STATED GOAL: Convert each line of the data below into an item in a numbered list, leaving out any blank lines.

DATA IN THIS EXERCISE:
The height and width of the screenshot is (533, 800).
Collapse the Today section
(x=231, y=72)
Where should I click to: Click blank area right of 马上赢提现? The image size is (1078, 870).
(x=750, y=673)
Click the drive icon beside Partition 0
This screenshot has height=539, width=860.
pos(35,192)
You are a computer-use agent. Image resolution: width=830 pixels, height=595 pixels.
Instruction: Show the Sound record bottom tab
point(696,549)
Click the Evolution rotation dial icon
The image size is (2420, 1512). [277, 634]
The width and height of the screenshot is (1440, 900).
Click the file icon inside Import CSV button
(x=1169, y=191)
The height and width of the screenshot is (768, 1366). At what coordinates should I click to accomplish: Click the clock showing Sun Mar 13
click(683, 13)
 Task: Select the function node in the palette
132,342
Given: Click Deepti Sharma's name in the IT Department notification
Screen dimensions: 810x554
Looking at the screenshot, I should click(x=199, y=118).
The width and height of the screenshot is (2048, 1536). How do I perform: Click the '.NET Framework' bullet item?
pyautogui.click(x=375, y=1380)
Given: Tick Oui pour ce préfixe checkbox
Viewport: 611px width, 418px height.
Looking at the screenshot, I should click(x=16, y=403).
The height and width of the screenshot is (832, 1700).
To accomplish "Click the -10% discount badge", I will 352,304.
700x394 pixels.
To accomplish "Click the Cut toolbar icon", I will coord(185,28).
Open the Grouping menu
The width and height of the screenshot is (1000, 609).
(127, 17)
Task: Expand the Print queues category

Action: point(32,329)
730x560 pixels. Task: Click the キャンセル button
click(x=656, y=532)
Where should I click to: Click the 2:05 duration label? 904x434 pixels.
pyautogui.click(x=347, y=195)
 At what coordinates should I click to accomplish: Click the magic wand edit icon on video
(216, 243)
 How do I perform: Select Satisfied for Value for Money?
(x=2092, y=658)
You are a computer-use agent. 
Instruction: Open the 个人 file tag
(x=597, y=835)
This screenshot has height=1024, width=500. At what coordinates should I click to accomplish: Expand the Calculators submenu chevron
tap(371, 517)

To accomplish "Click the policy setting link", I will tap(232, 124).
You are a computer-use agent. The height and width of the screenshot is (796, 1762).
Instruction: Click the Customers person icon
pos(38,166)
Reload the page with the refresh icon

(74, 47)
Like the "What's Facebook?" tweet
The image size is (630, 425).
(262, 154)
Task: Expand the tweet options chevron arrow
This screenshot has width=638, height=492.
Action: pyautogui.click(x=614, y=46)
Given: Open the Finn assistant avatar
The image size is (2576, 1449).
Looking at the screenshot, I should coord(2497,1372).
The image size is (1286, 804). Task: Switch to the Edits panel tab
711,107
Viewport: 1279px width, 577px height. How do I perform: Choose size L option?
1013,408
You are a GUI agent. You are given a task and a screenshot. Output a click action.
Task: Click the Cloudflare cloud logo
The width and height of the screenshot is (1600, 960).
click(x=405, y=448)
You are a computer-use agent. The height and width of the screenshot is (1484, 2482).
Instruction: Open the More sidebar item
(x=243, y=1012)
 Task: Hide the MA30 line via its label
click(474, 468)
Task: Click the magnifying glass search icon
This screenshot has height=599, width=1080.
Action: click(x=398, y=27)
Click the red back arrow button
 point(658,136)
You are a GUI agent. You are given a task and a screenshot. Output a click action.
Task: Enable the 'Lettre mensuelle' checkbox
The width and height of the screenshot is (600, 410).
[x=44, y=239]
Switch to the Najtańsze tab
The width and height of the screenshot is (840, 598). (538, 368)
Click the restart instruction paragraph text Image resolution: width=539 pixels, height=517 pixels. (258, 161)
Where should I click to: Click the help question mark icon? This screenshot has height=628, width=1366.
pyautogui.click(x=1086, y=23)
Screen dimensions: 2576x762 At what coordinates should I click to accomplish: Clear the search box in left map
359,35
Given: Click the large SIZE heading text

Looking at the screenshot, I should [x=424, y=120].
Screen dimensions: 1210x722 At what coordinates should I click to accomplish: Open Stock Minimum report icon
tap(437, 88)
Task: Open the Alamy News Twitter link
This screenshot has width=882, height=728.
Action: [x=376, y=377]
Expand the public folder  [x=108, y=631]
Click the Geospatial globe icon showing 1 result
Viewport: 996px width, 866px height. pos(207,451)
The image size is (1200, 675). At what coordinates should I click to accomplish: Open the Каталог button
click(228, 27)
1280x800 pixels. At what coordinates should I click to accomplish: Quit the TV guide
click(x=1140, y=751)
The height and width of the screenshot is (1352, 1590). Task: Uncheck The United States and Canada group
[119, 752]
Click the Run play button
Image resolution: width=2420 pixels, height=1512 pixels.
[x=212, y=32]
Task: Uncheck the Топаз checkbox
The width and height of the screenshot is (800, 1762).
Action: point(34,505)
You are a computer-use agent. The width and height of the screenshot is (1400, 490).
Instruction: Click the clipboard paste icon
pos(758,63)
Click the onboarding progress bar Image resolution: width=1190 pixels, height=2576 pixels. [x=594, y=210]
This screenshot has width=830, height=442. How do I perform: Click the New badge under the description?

ANSWER IN FULL:
1. The height and width of the screenshot is (533, 800).
2. Collapse the Today section
3. (x=231, y=72)
4. Where should I click to: Click blank area right of 马上赢提现? The image size is (1078, 870).
5. (x=750, y=673)
6. Click the drive icon beside Partition 0
7. This screenshot has height=539, width=860.
8. pos(35,192)
9. You are a computer-use agent. Image resolution: width=830 pixels, height=595 pixels.
10. Instruction: Show the Sound record bottom tab
11. point(696,549)
12. Click the Evolution rotation dial icon
13. The image size is (2420, 1512). [277, 634]
14. The width and height of the screenshot is (1440, 900).
15. Click the file icon inside Import CSV button
16. (x=1169, y=191)
17. The height and width of the screenshot is (768, 1366). At what coordinates should I click to accomplish: Click the clock showing Sun Mar 13
18. click(683, 13)
19.  Task: Select the function node in the palette
20. 132,342
21. Given: Click Deepti Sharma's name in the IT Department notification
22. Screen dimensions: 810x554
23. Looking at the screenshot, I should click(x=199, y=118).
24. The width and height of the screenshot is (2048, 1536). How do I perform: Click the '.NET Framework' bullet item?
25. pyautogui.click(x=375, y=1380)
26. Given: Tick Oui pour ce préfixe checkbox
27. Viewport: 611px width, 418px height.
28. Looking at the screenshot, I should click(x=16, y=403).
29. The height and width of the screenshot is (832, 1700).
30. To accomplish "Click the -10% discount badge", I will 352,304.
31. 700x394 pixels.
32. To accomplish "Click the Cut toolbar icon", I will coord(185,28).
33. Open the Grouping menu
34. The width and height of the screenshot is (1000, 609).
35. (127, 17)
36. Task: Expand the Print queues category
37. Action: point(32,329)
38. 730x560 pixels. Task: Click the キャンセル button
39. click(x=656, y=532)
40. Where should I click to: Click the 2:05 duration label? 904x434 pixels.
41. pyautogui.click(x=347, y=195)
42.  At what coordinates should I click to accomplish: Click the magic wand edit icon on video
43. (216, 243)
44.  How do I perform: Select Satisfied for Value for Money?
45. (x=2092, y=658)
46. You are a computer-use agent. 
47. Instruction: Open the 个人 file tag
48. (x=597, y=835)
49. This screenshot has height=1024, width=500. At what coordinates should I click to accomplish: Expand the Calculators submenu chevron
50. tap(371, 517)
51. To accomplish "Click the policy setting link", I will tap(232, 124).
52. You are a computer-use agent. The height and width of the screenshot is (796, 1762).
53. Instruction: Click the Customers person icon
54. pos(38,166)
55. Reload the page with the refresh icon
56. (74, 47)
57. Like the "What's Facebook?" tweet
58. The image size is (630, 425).
59. (262, 154)
60. Task: Expand the tweet options chevron arrow
61. This screenshot has width=638, height=492.
62. Action: pyautogui.click(x=614, y=46)
63. Given: Open the Finn assistant avatar
64. The image size is (2576, 1449).
65. Looking at the screenshot, I should coord(2497,1372).
66. The image size is (1286, 804). Task: Switch to the Edits panel tab
67. 711,107
68. Viewport: 1279px width, 577px height. How do I perform: Choose size L option?
69. 1013,408
70. You are a GUI agent. You are given a task and a screenshot. Output a click action.
71. Task: Click the Cloudflare cloud logo
72. The width and height of the screenshot is (1600, 960).
73. click(x=405, y=448)
74. You are a computer-use agent. The height and width of the screenshot is (1484, 2482).
75. Instruction: Open the More sidebar item
76. (x=243, y=1012)
77.  Task: Hide the MA30 line via its label
78. click(474, 468)
79. Task: Click the magnifying glass search icon
80. This screenshot has height=599, width=1080.
81. Action: click(x=398, y=27)
82. Click the red back arrow button
83.  point(658,136)
84. You are a GUI agent. You are given a task and a screenshot. Output a click action.
85. Task: Enable the 'Lettre mensuelle' checkbox
86. The width and height of the screenshot is (600, 410).
87. [x=44, y=239]
88. Switch to the Najtańsze tab
89. The width and height of the screenshot is (840, 598). (538, 368)
90. Click the restart instruction paragraph text Image resolution: width=539 pixels, height=517 pixels. (258, 161)
91. Where should I click to: Click the help question mark icon? This screenshot has height=628, width=1366.
92. pyautogui.click(x=1086, y=23)
93. Screen dimensions: 2576x762 At what coordinates should I click to accomplish: Clear the search box in left map
94. 359,35
95. Given: Click the large SIZE heading text
96. Looking at the screenshot, I should [x=424, y=120].
97. Screen dimensions: 1210x722 At what coordinates should I click to accomplish: Open Stock Minimum report icon
98. tap(437, 88)
99. Task: Open the Alamy News Twitter link
100. This screenshot has width=882, height=728.
101. Action: [x=376, y=377]
102. Expand the public folder  [x=108, y=631]
103. Click the Geospatial globe icon showing 1 result
104. Viewport: 996px width, 866px height. pos(207,451)
105. The image size is (1200, 675). At what coordinates should I click to accomplish: Open the Каталог button
106. click(228, 27)
107. 1280x800 pixels. At what coordinates should I click to accomplish: Quit the TV guide
108. click(x=1140, y=751)
109. The height and width of the screenshot is (1352, 1590). Task: Uncheck The United States and Canada group
110. [119, 752]
111. Click the Run play button
112. Image resolution: width=2420 pixels, height=1512 pixels.
113. [x=212, y=32]
114. Task: Uncheck the Топаз checkbox
115. The width and height of the screenshot is (800, 1762).
116. Action: point(34,505)
117. You are a computer-use agent. The width and height of the screenshot is (1400, 490).
118. Instruction: Click the clipboard paste icon
119. pos(758,63)
120. Click the onboarding progress bar Image resolution: width=1190 pixels, height=2576 pixels. [x=594, y=210]
121. This screenshot has width=830, height=442. How do I perform: Click the New badge under the description?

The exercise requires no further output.